__WHAT YOU WILL DO__. Copy, from the material below, each line where "step" shows up.

───── SUPPLIED MATERIAL ─────

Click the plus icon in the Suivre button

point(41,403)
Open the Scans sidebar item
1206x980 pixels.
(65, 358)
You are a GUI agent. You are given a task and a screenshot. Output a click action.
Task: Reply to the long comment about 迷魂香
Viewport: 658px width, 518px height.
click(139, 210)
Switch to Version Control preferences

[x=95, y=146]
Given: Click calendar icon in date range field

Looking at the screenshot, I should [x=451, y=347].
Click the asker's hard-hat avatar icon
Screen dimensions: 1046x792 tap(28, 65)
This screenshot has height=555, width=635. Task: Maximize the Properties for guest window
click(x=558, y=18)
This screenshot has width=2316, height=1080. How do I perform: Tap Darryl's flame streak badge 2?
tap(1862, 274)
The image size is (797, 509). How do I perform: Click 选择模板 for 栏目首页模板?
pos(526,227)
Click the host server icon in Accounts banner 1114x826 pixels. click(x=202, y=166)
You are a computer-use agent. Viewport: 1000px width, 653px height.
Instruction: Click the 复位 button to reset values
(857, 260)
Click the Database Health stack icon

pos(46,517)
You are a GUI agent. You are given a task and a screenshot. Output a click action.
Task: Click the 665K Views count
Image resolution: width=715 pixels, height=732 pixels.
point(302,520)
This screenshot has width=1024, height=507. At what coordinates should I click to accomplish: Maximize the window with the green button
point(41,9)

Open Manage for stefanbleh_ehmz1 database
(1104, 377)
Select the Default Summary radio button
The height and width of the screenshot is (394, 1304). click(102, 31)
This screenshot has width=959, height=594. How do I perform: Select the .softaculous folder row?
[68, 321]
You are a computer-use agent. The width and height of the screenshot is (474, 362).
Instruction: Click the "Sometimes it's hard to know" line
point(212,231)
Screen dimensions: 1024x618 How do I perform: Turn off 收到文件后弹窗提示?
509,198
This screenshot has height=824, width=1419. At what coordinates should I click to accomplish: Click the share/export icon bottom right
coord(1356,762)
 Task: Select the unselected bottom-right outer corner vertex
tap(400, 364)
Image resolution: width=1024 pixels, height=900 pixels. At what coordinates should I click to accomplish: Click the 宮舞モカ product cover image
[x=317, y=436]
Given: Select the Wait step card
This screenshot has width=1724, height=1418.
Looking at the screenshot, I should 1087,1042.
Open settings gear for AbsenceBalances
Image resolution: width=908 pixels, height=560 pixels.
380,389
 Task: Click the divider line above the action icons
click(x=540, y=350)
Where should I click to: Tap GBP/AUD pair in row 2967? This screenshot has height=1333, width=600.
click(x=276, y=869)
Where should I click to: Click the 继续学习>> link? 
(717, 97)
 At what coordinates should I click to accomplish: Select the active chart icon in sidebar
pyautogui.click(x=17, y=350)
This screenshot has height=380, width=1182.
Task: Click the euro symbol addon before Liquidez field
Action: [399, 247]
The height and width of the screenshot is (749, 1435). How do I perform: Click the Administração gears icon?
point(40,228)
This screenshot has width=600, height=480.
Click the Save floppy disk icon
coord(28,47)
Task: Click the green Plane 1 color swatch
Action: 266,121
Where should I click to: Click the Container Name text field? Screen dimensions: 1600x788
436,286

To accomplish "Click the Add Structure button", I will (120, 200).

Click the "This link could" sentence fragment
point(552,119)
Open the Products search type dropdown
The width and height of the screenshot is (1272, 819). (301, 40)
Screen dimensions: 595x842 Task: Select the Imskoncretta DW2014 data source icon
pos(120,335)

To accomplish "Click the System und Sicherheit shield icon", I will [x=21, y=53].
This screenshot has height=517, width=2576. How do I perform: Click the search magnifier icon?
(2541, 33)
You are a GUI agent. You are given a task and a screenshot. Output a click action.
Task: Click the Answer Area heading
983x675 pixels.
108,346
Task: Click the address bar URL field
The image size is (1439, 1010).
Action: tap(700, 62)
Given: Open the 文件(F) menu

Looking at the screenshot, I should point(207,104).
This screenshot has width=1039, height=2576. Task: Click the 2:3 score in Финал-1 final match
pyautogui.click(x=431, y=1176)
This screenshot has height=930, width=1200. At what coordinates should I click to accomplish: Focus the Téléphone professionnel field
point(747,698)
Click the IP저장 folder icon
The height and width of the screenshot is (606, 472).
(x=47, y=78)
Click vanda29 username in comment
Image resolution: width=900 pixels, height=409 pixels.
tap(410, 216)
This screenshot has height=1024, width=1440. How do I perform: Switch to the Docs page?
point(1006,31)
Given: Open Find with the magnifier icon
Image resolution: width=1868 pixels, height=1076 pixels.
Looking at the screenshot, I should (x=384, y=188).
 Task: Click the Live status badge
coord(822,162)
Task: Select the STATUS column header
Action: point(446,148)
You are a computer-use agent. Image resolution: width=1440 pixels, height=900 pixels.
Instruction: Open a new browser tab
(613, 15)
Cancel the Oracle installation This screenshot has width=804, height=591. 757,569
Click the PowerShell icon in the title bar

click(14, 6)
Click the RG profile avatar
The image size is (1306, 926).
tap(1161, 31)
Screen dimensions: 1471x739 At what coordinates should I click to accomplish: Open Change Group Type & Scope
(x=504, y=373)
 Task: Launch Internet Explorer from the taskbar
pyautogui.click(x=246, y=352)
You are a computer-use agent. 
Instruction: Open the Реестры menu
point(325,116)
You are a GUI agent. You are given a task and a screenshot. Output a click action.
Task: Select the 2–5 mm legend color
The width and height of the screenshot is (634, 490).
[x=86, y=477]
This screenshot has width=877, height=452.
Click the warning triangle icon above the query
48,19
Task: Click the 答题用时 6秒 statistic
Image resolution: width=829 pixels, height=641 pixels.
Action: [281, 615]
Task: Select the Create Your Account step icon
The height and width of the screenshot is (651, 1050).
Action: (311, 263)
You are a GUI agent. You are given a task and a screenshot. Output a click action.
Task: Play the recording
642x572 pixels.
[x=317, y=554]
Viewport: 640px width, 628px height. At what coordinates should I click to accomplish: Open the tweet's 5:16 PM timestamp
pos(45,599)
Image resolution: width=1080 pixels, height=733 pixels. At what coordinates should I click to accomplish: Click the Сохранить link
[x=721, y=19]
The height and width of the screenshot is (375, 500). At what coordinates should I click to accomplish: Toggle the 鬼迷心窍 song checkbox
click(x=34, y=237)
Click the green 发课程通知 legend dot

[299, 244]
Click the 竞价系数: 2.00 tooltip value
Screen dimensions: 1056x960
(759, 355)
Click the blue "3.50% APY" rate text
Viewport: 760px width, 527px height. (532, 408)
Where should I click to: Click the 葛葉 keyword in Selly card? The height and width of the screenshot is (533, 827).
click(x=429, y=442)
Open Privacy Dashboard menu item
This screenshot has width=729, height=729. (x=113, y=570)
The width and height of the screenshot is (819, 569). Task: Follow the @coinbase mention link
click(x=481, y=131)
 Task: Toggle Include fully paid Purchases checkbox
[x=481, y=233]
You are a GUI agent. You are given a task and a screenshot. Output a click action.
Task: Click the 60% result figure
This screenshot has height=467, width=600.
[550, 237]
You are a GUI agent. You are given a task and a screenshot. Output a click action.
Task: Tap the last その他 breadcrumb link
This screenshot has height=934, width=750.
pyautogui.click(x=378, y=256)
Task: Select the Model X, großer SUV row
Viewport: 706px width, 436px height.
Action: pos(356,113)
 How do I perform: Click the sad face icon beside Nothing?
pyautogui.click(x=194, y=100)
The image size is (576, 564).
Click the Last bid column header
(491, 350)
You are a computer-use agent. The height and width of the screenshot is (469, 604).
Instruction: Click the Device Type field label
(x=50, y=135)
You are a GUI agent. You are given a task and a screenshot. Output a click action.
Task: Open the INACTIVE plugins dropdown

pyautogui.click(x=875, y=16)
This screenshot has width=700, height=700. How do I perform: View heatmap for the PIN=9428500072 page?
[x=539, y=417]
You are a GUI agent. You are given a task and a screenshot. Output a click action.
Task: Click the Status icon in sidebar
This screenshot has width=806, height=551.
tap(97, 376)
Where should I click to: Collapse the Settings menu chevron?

─────

__YOUR RESPONSE__.
Given: Select the Wait step card
Task: Select the Create Your Account step icon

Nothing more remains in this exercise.